The study published in PNAS put forward that interkingdom — the communication between bacteria and their hosts — is a vital aspect of social fear responses and suggests the microbiome as a therapeutic target for SAD.
Impact of alterations in the bacteriome
The researchers investigated the link between gut health and SAD using 16S rRNA sequencing performed on microbial DNA extracted from the stool samples of six patients with the disorder and matched them with those from six people not suffering from the condition.
The bacteriome beta diversity, a measure of the similarity or dissimilarity of more than one microbial community, found in the gut of the mice that received fecal microbiota transplants from SAD patients was significantly different from those received from people not affected by SAD.
The mice that received the SAD microbiota transplant were also assessed for sensitivity to sociability, social fear, anxiety-like and stress-coping behaviors through social fear conditioning, an animal model created for the study of SAD, extinction learning, which analyzed social behavior by measuring interaction time during exposure to social and non-social stimuli.
During the time span of the six social stimuli trials, the researchers exhibited a “significant reduction” in social interaction and no difference in non-social investigatory behavior.
This provides evidence that SAD microbiota can increase sensitivity to social fear stimuli. However, general sociability, social novelty and other stress-coping behaviors were not affected.
The research further tested the transplant’s effects on stress and immune system function by measuring the levels of the glucocorticoid stress hormone corticosterone in the plasma of the mice before and after a forced swim test.

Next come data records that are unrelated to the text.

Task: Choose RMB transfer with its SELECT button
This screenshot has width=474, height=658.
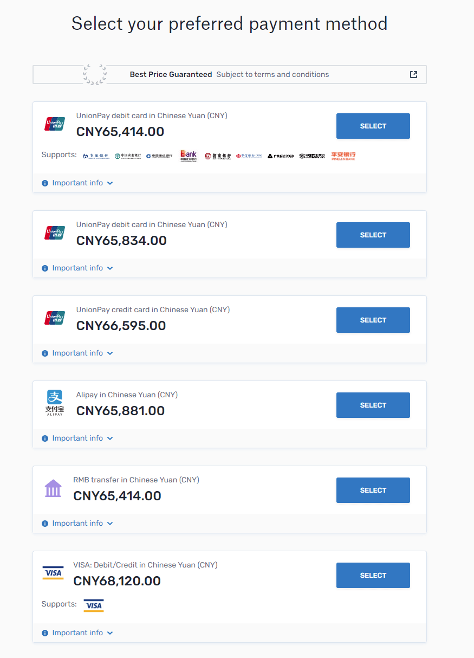Action: pyautogui.click(x=373, y=491)
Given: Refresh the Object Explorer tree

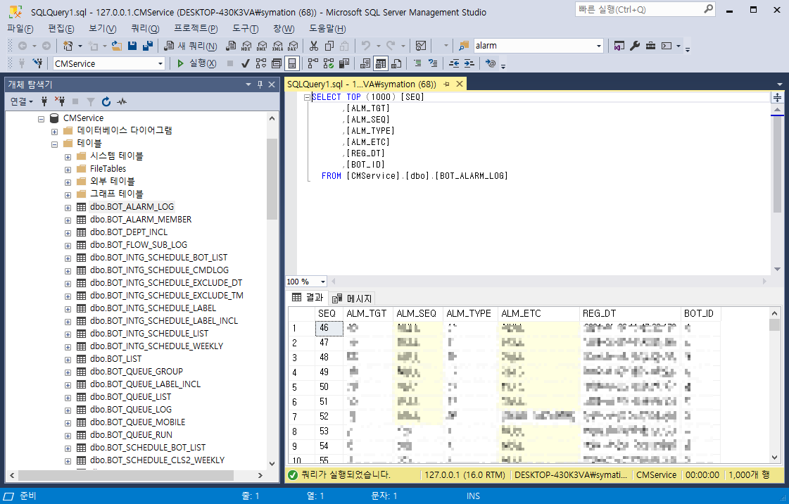Looking at the screenshot, I should [106, 101].
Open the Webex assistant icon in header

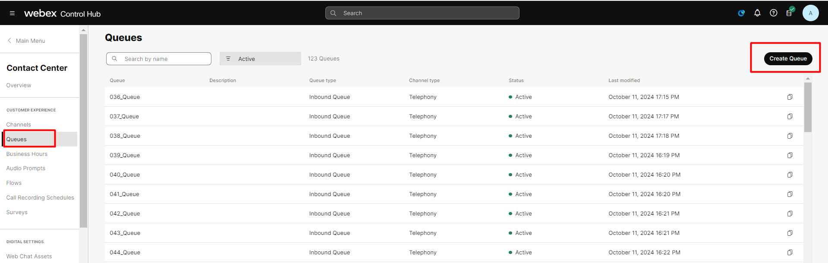741,13
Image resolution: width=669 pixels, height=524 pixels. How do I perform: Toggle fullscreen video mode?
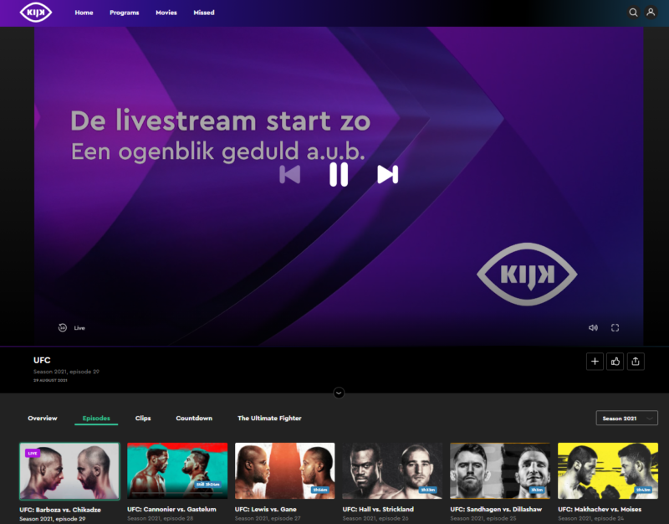point(616,327)
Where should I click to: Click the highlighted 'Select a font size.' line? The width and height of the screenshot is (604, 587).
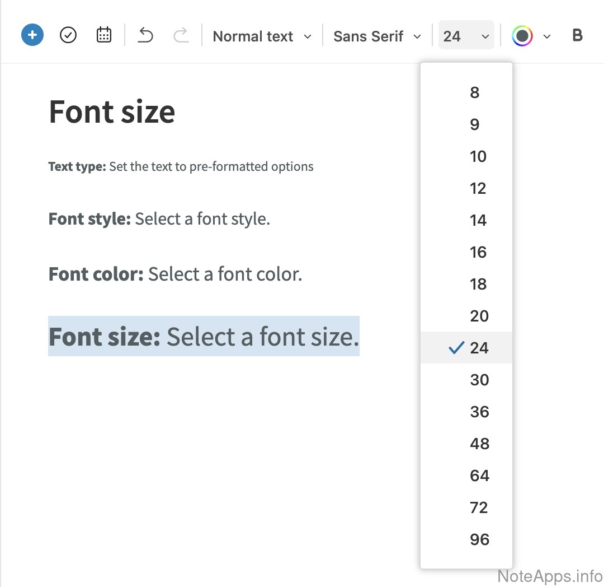pos(263,337)
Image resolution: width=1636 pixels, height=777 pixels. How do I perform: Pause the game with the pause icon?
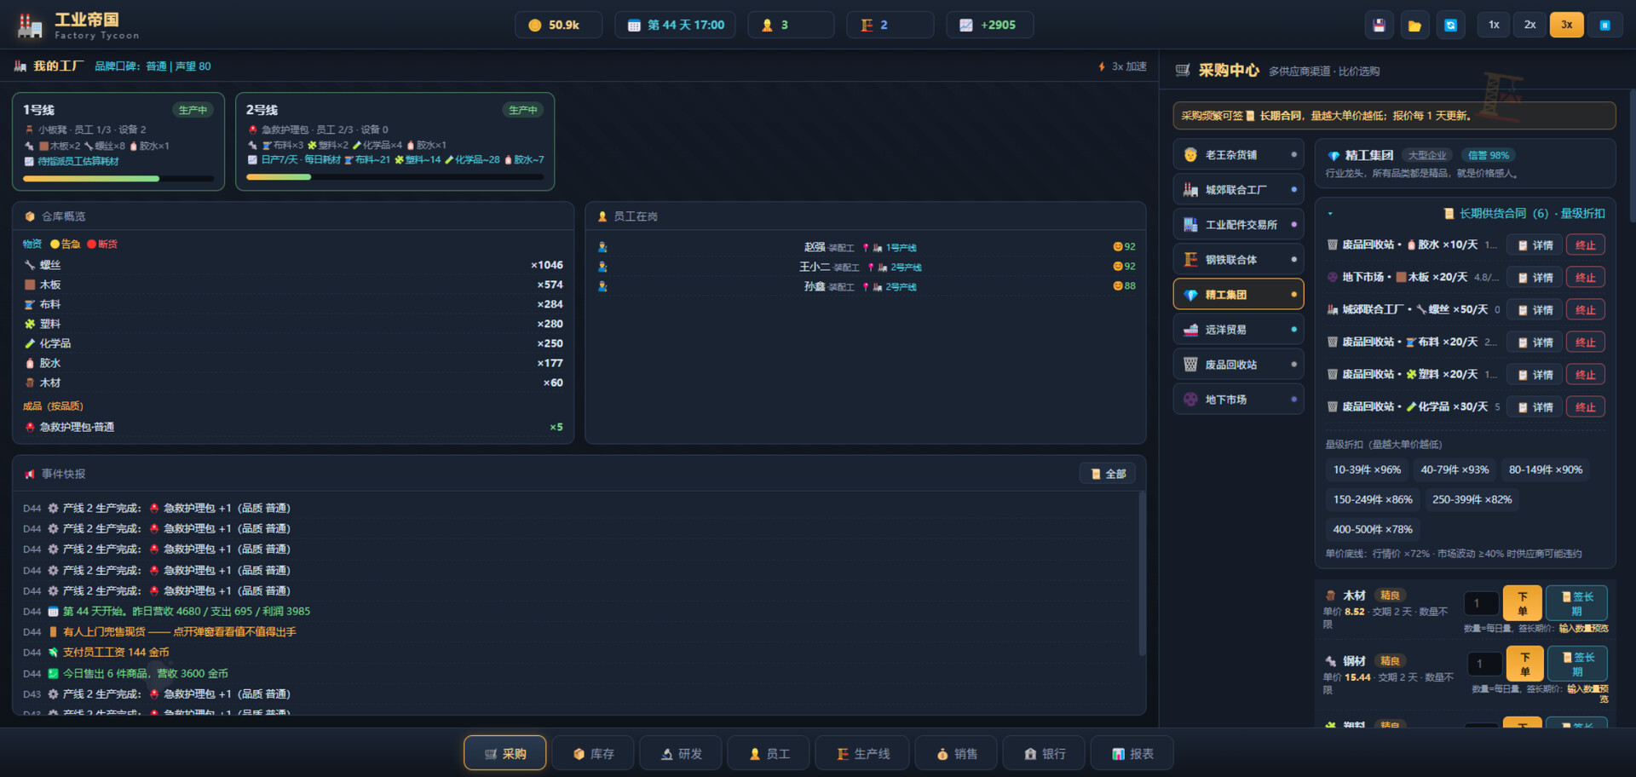(x=1604, y=25)

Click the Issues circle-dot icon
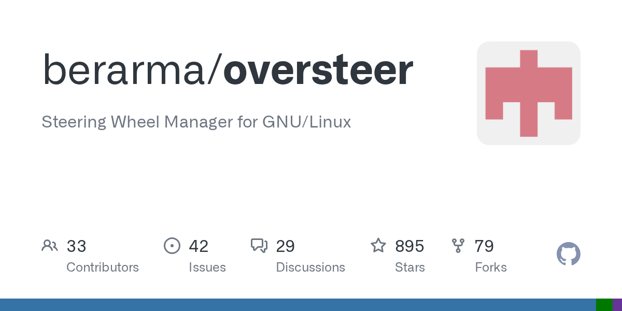point(172,246)
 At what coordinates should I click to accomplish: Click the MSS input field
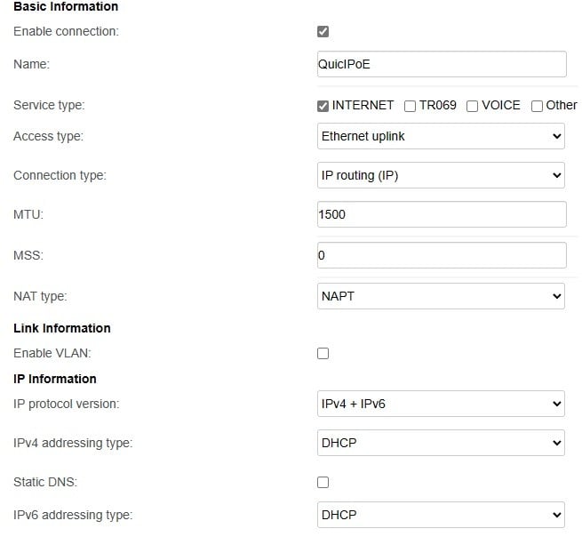tap(442, 255)
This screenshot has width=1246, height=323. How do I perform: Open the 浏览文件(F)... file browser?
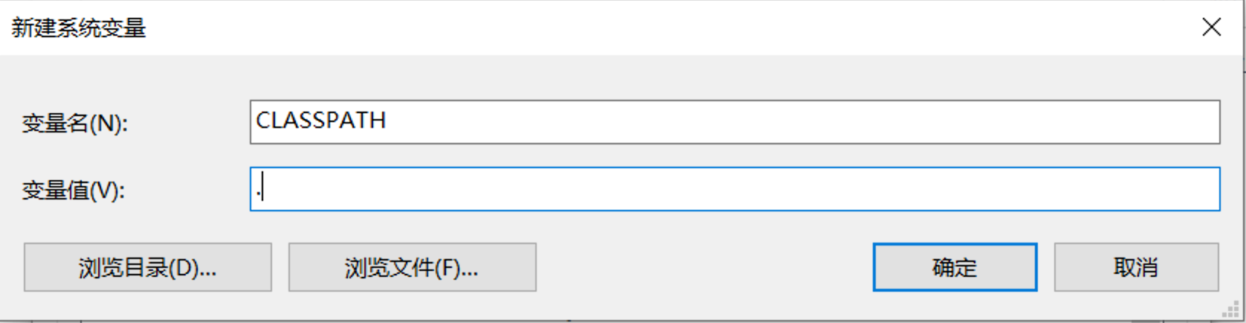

The concentration of corticosterone was found to be “significantly reduced” among the mice with a SAD microbiota transplant, but no differences were found following the induced stress.
Differences in gut immune function in response to paradigmatic antigens were also measured, including through the harvesting of mesenteric lymph nodes, blood and the flow cytometry of immune cell populations. The findings indicate that the SAD microbiota transfer reduced the circulating stress hormone and the immunity of the mice.
The findings provide evidence that the microbiota in people living with SAD is linked to increased social fear, which in mice has been associated with impaired peripheral immune activation and neuronal oxytocin in the bed nucleus of the stria terminalis, a heterogeneous and complex limbic forebrain structure responsible for autonomic, neuroendocrine and behavioral responses.
Emphasizing the study’s assertion that the microbiota-gut-brain axis is an “ideal target” for identifying novel therapeutics to improve symptoms in SAD, says director of APC professor Paul Ross. “At APC, we are continuing to discover how the microorganisms in our gut can affect a wide variety of human illnesses and conditions including those involved in mental health and well-being.”
“SAD can be a crippling condition, and this new discovery opens up new therapeutic avenues which take the microbiome into account with the possibility to change its composition to improve health,” he outlines.